Appellanten miskennen evenwel dat dr. Nielen bij herhaling - onder meer in zijn brief van 8 september 2010 aan de rechter-commissaris - ook heeft aangegeven dat zowel het RIKILT als het RIVM desondanks in het validatietraject de CCa-beslissingsgrens conform artikel 6 van Beschikking 2002/657/EG heeft vastgesteld, en wel op 0.5 µg/kg respectievelijk op 0.7 µg/kg (in retrospectief op 0.4 µg/kg). Niet duidelijk is dus waarop appellanten hun stelling dat dit niet is gebeurd baseren. Verweerder heeft in dit verband ter zitting nog opgemerkt dat deze beslissingsgrens bij 444 monsters van de 460 positief bevonden monsters is overschreden, en dat enkel deze monsters aan het bestreden besluit ten grondslag worden gelegd.
Overigens geldt ook hier dat appellanten ervoor hadden kunnen kiezen een aantal van deze monsters te laten heronderzoeken door een in hun ogen betrouwbaarder laboratorium.
5.9 Appellanten hebben bij brief van 29 november 2011 - gericht aan het College - en ter zitting verzocht om bekendmaking van de exacte gehaltes salmeterol die voor de 460 positieve monsters zijn vastgesteld. Niet valt in te zien waarom appellanten dit verzoek niet in een eerder stadium van de procedure aan verweerder hebben voorgelegd, waartoe zij ruimschoots gelegenheid hebben gehad. Het College is van oordeel dat appellanten - door aldus eerst drie weken voor de tweede zitting uitdrukkelijk en specifiek om deze informatie te verzoeken - in strijd hebben gehandeld met de goede procesorde, en zal dit verzoek derhalve passeren.
Hetzelfde geldt voor het verzoek van appellanten om bekendmaking van de werkafspraken tussen de NVWA en het RIKILT, om overlegging door het RIKILT dan wel verweerder van alle labjournaals (volgens dr. Nielen in totaal ruim 13.000 pagina's beslaand), en om overlegging van het residubewakingsplan.
5.10 De stelling dat verweerder heeft gehandeld in strijd met het verbod van détournement de pouvoir hebben appellanten niet onderbouwd, en faalt reeds daarom.
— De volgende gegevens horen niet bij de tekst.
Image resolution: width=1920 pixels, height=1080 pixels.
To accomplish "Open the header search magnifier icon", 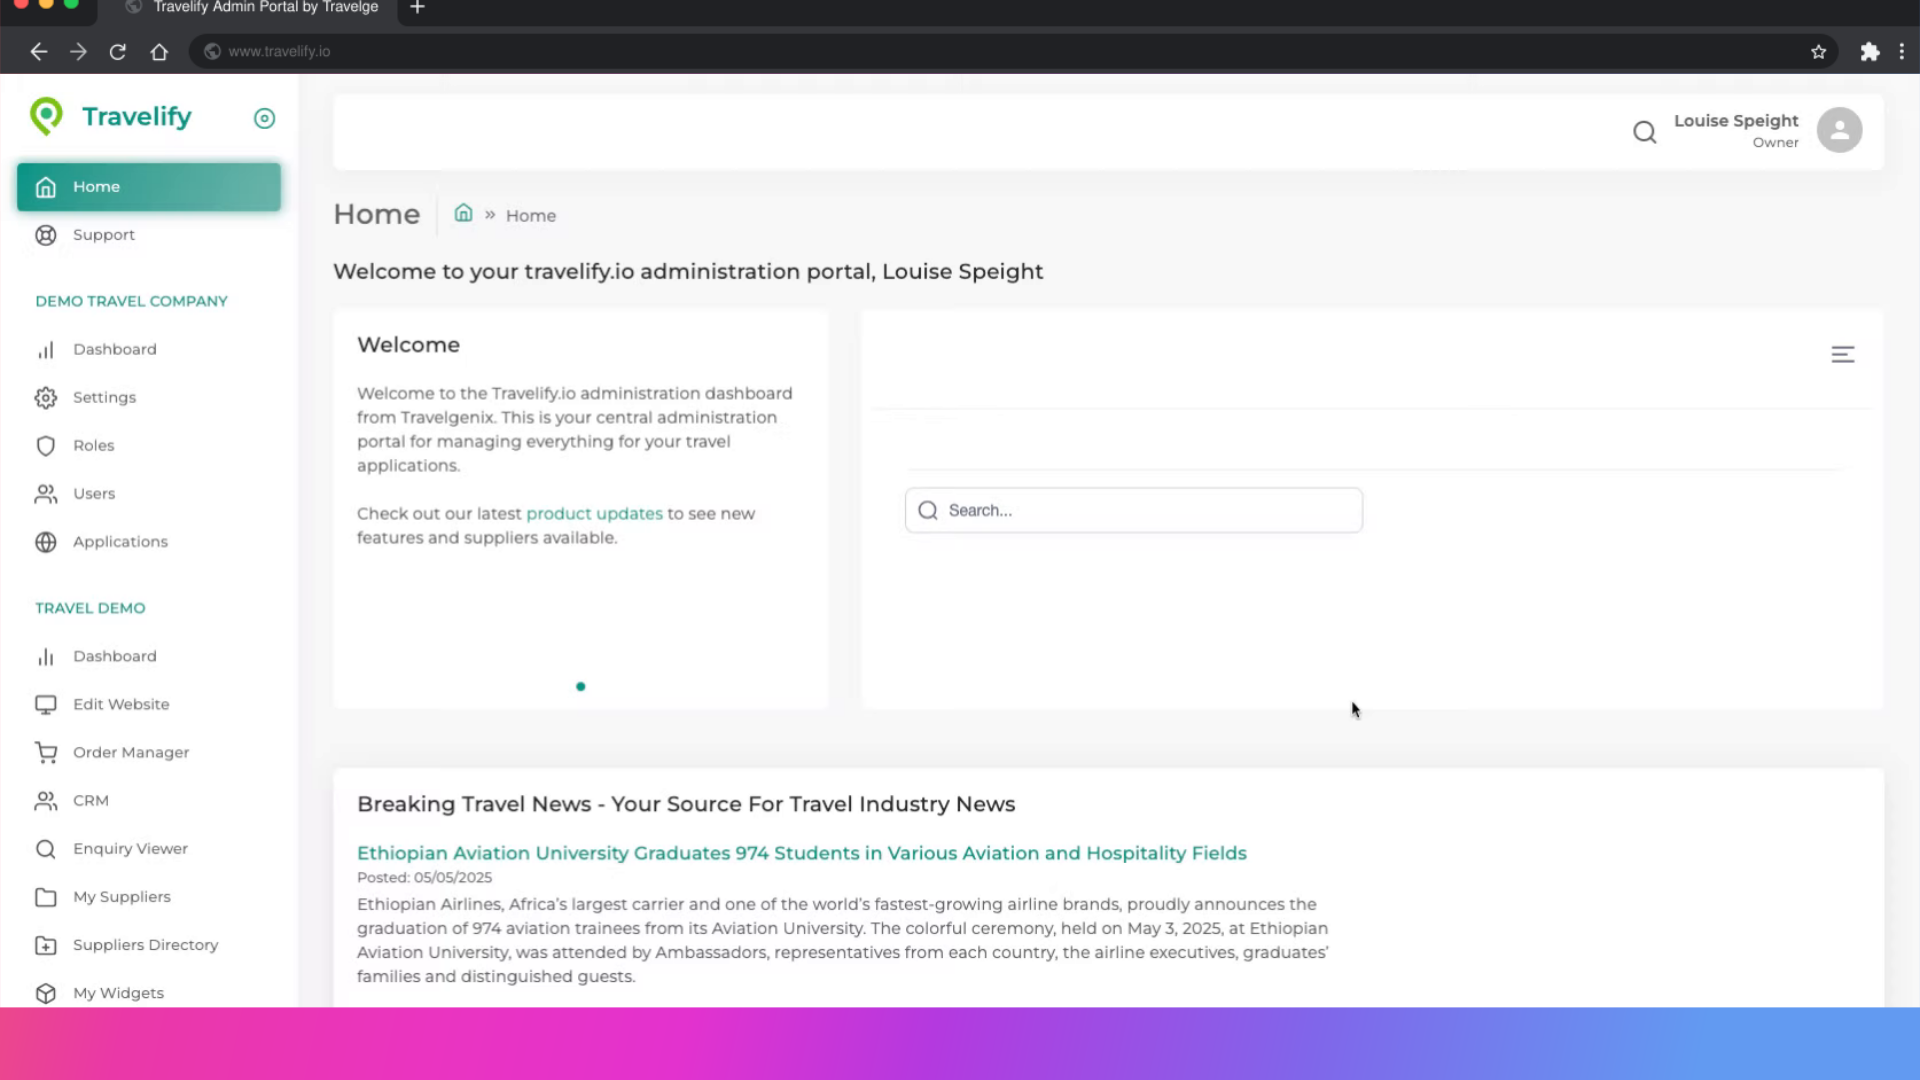I will pyautogui.click(x=1645, y=131).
5.11 Het voorgaande leidt tot de slotsom dat verweerder terecht en volgens een juiste, zorgvuldige procedure heeft geconcludeerd dat in bij appellanten gehuisveste kalveren de verboden stof salmeterol is aangetroffen. De beroepen dienen ongegrond verklaard te worden. Voor een proceskostenveroordeling bestaat geen aanleiding.